Hardware Handshake: Listserv forms Backbone of National Free Radio Network
The most significant grassroots challenge to media consolidation since the creation of the Federal Communications Commission (FCC) is the Free Radio or Free Communications Movement. Using a network of email, listservs, and websites, this diverse movement debates, informs, and communicates with itself and the world. The ability of micro radio operators and advocates, especially lawyers and engineers, to communicate and share resources quickly and inexpensively has had a major impact on the effectiveness of the Free Communications Movement. Moreover, the ability of the public to access this network continually adds new members to the ranks of the Free Radio advocates. This capacity for near instantaneous communication has given the movement the ability to respond in a timely and coordinated fashion to actions by the FCC as well as answer calls for assistance for technical and legal problems, equipment, and information on how to access the complicated processes of communication regulations and rule-making. This spontaneously-created network has turned scattered and isolated ³pirate² radio stations and their supporters into a force with the ability to challenge the status quo of American broadcasting.
Micro radio, also known as low power FM (LPFM), is technically defined as stations which broadcast over the 100 milli-watt experimental limit and under the 100-watt minimum power required by the Federal Communications Commission (FCC). Because the FCC has not issued licenses to radio stations that broadcast under 100 watts since 1978, these stations operate illegally. Unlicensed radio stations, known popularly as "pirates," have existed since the regulation of radio began. Until recently, their numbers were few and their locations scattered around the country. There was really no unifying theme or organization that connected these stations. Most of these stations came and went of their own accord or with some assistance from the FCC. Many people who later followed careers in legal broadcasting started out with a small-watt pirate station in their parents' garage or college dorm room. With a few notable exceptions, these broadcasters created little or no concern among the ranks of federal regulators or licensed broadcasters. Until the 1980s, most pirate activity was concentrated on the short-wave band. These radio hobbyists had clubs, swap-meets and newsletters, but mainly concentrated on listening in (DX'ing) and exchanging equipment and technical information (Coopman, 1995).
The modern period of unlicensed or micro radio began in 1985. A blind African American named Mbanna Kantanko in Springfield, IL, coined the term for his small station that served the sprawling housing project he lived in. After a half-hearted attempt by the FCC to shut him down, he faded into the background, happy to simply run his station and serve his community.

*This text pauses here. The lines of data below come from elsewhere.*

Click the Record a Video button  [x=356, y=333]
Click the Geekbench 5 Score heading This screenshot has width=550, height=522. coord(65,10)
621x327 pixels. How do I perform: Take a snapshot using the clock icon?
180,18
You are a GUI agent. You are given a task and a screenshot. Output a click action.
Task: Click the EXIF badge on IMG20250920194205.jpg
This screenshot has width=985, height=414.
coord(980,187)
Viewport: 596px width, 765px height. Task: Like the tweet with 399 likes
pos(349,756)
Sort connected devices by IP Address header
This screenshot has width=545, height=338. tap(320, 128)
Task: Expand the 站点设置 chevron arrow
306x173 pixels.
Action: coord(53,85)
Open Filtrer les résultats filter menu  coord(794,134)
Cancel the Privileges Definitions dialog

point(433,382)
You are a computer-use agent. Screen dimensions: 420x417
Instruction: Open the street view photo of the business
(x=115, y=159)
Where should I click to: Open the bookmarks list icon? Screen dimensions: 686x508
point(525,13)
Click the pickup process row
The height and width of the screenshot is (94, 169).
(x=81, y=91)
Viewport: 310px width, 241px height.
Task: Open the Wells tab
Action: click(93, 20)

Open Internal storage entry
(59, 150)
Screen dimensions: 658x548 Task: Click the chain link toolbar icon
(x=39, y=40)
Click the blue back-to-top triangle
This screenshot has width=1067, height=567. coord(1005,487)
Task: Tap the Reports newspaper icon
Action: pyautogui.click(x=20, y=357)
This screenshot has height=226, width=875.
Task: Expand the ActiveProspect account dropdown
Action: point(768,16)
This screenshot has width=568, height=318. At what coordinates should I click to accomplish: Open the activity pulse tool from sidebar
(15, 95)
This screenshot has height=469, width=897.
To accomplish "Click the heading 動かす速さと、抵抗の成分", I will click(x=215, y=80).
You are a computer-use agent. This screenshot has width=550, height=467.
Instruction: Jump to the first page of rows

This kind of FM activity remained low throughout the rest of the decade. However, the combined forces of increasing media concentration and a dissatisfaction with the quality and coverage of mainstream media began to raise interest in micro radio. This culminated with the media coverage of the Gulf War in 1989-90. Activists were so appalled by what they saw as a media white-wash, they took action. Stephen Dunifer, a life-long activist and electronics expert living in Berkeley, CA began broadcasting Free Radio Berkeley (FRB) intermittently to the East Bay. He was soon followed by San Francisco Liberation Radio (SFLR) on the peninsula. These broadcasters joined forces with the Committee for Democratic Communication (CDC), part of the National Lawyers Guild, to challenge the FCC's prohibition against low-power FM. The FCC took notice of FRB broadcasts and started actions against Dunifer in the spring of 1993. When the FCC attempted to get a restraining order to stop Free Radio Berkeley the CDC challenged it on Constitutional grounds (Coopman, 1995).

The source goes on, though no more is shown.